A more advanced way to slow down is to use AutoThrottle
extension by uncommenting the following
parts of settings.py file and experimenting with values to reach a point of no requests being dropped:
# Enable and configure the AutoThrottle extension (disabled by default)
# See https://docs.scrapy.org/en/latest/topics/autothrottle.html
#AUTOTHROTTLE_ENABLED = True
# The initial download delay
#AUTOTHROTTLE_START_DELAY = 5
# The maximum download delay to be set in case of high latencies
#AUTOTHROTTLE_MAX_DELAY = 60
# The average number of requests Scrapy should be sending in parallel to
# each remote server
#AUTOTHROTTLE_TARGET_CONCURRENCY = 1.0
# Enable showing throttling stats for every response received:
#AUTOTHROTTLE_DEBUG = False
This will enable an adaptive throttling algorithm that will take into account a load of both your Scrapy instance and that of remote server(s) being scraped.

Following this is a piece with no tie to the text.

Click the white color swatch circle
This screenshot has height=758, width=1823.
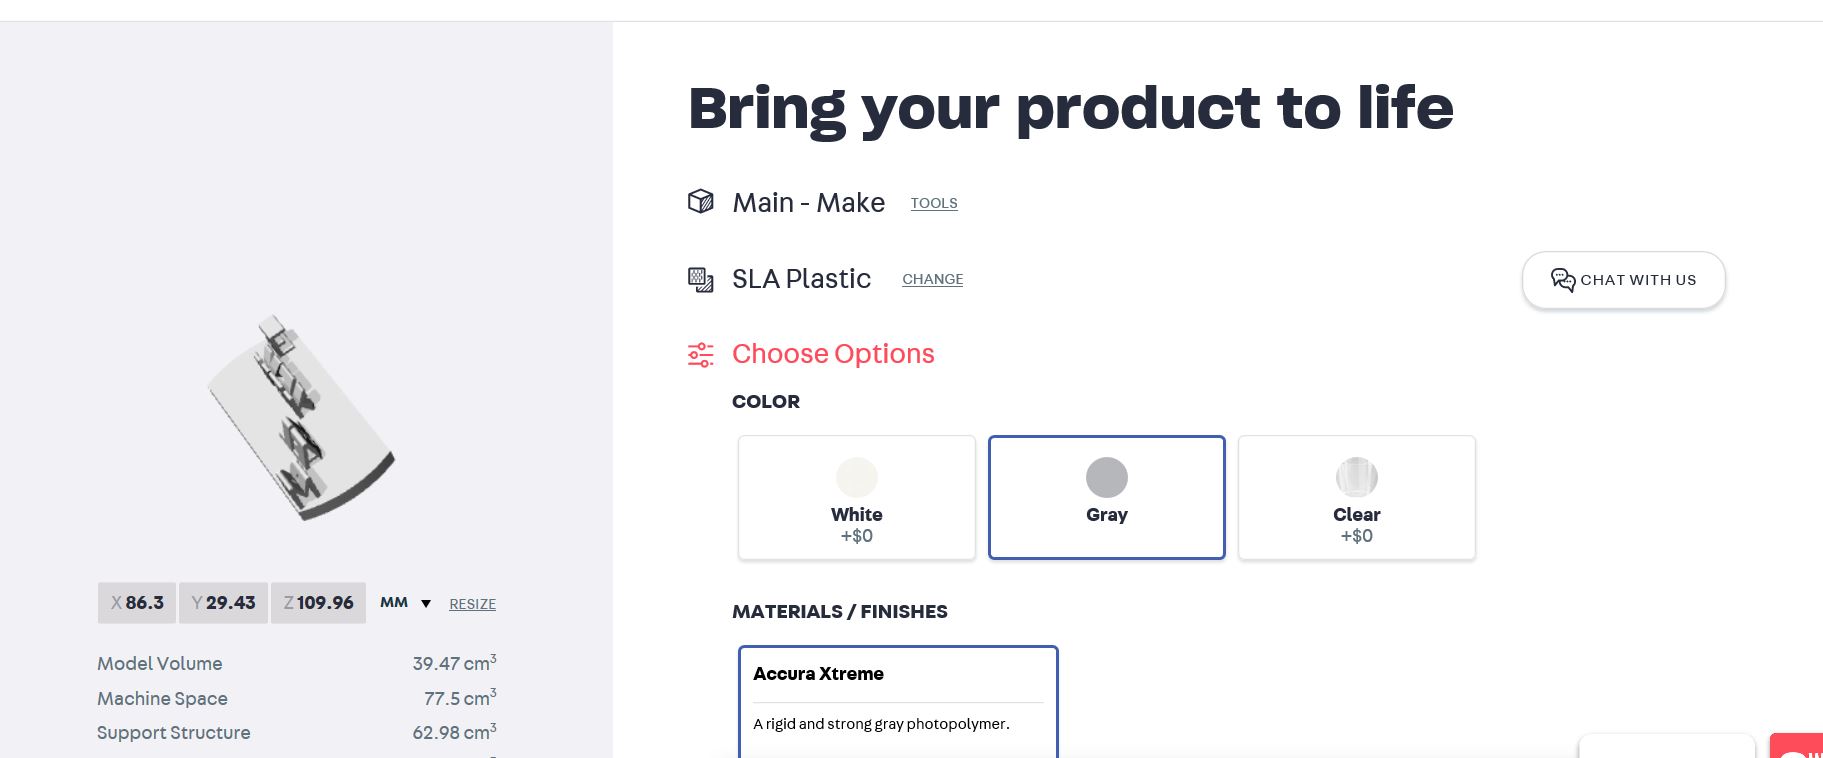857,477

To learn more about automatic throttling, see: https://docs.scrapy.org/en/latest/topics/autothrottle.html
Deploy Scrapy projects to the cloud
Once you have your Scrapy project running properly, you may want to avoid running it on your local machine to perform scraping. There are several ways to get it running in the cloud environment.

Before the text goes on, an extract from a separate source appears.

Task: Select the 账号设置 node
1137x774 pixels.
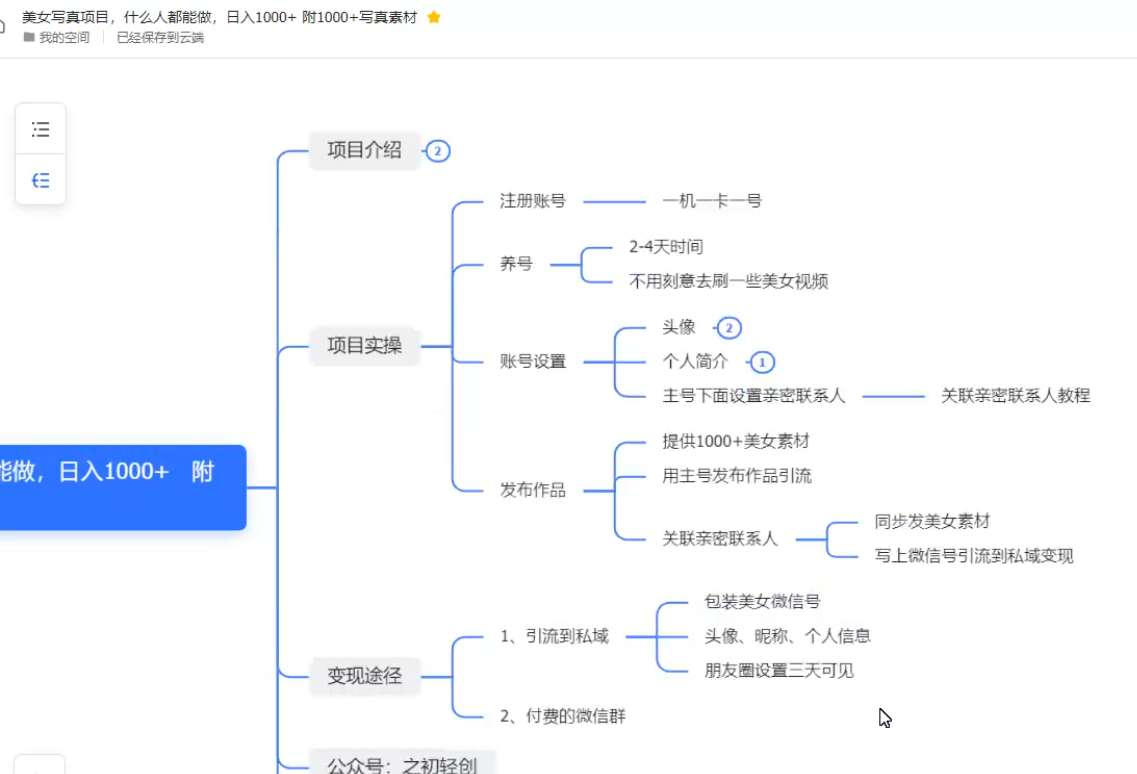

The simplest way is to get a cheap VPS (e.g. $5/month Digital Ocean droplet), install Scrapy there, upload your Scrapy project via SFTP and run it in tmux session.
Another way is to self-host a solution like Scrapydweb that will provide you with web interface to upload your Scrapy project and monitor scraping progress on the dashboard.
Yet another way is to sign up for Scrapy Cloud - the official service from creators of Scrapy. This service has its own CLI tool for uploading your Scrapy project and launching it in the cloud environment, which means you can integrate it into your CI/CD pipeline.
Use Item Loader to streamline item creation
Scrapy lets you create Item Loaders to simplify and streamline item creation based on CSS selectors and XPath queries. Furthermore, it allows you to include extra steps such as whitespace stripping and other parsing tasks.
Scrapy documentation provides the following example on how Item Loader could be used in the spider:
from scrapy.loader import ItemLoader
from myproject.items import Product
def parse(self, response):
l = ItemLoader(item=Product(), response=response)
l.add_xpath('name', '//div[@class="product_name"]')
l.add_xpath('name', '//div[@class="product_title"]')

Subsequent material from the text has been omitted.